When I did that I ran into another issue, I saw the following on the screen when I ran that:

[1363748] Begin 'hostd ++min=0,swap,group=hostd /etc/vmware/hostd/config.xml', min-uptime = 60, max-quick-failures = 1, max-total-failures = 1000000
Vobd started.
Running lbtd restart
net-lbt started.
Running slpd restart
Error running operation: Error interacting with configuration file /etc/vmware/esx.conf: Failed attempting to lock file.  Another process has locked the file for more than 20 seconds. The process holding the lock is hostd (1363758).  This operation will complete if it is run again after the lock is released.
Starting slpd
Running wsman restart
..
..

After some time, hostd did start up fine, but it was still concerning that hostd had issue locking the file.

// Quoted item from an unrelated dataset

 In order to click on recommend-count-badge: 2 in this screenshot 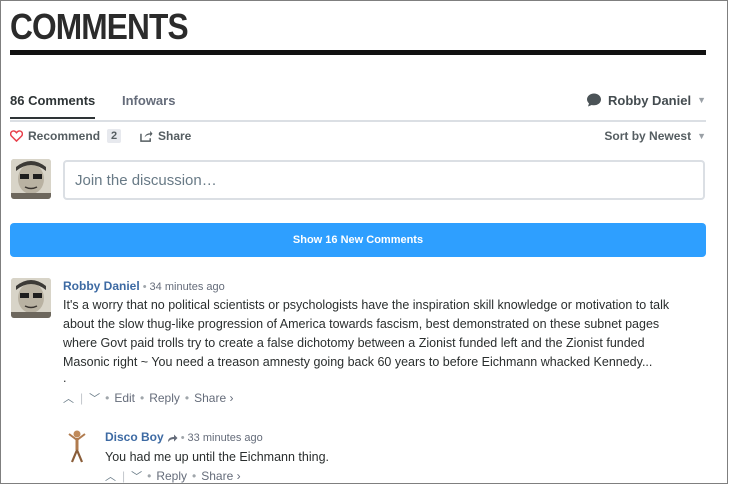, I will do `click(114, 136)`.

I did some additional research and it looks like the locking issue is fixed in ESXi 5.0U1 and 4.1U2. For 4.1 check out VMware ESXi 5.0 Update 1 Release Notes, has a workaround listed:

Updated Manually applying a host profile containing a large configuration might timeout Applying a host profile that contains a large configuration, for example, a very large number of vSwitches and port groups, might timeout if the target host is either not configured or only partially configured. In such cases, the user sees the Cannot apply the host configuration error message in the vSphere Client, although the underlying process on ESXi that is applying the configuration might continue to run.

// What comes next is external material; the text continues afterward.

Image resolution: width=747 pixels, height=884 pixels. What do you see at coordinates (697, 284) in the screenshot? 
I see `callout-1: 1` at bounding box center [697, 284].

In addition, syslog.log or other log files might have error messages such as the following message:
Error interacting with configuration file /etc/vmware/esx.conf: Timeout while waiting for lock, /etc/vmware/esx.conf.LOCK, to be released. Another process has kept this file locked for more than 20 seconds. The process currently holding the lock is hostd-worker(5055). This is likely a temporary condition. Please try your operation again.
This error is caused by contention on the system while multiple operations attempt to gather system configuration information while the host profiles apply operation sets configuration. Because of these errors and other timeout-related errors, even after the host profiles apply operation completes on the system, the configuration captured in the host profile might not be fully applied. Checking the host for compliance shows which parts of the configuration failed to apply, and perform an Apply operation to fix those remaining non-compliance issues.

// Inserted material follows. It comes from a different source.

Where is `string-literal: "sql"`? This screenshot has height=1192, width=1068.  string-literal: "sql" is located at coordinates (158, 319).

The customer didn’t want to update to either and only cared about the hostdstats filling up to 100%. So for now as test we will apply the workaround listed above every week and see if that helps out. I will keep you posted :)

Update: removing the /var/lib/vmware/hostd/stats/hostAgentStats-20.stats file and restarting the managements agents, helped to workaround the issue.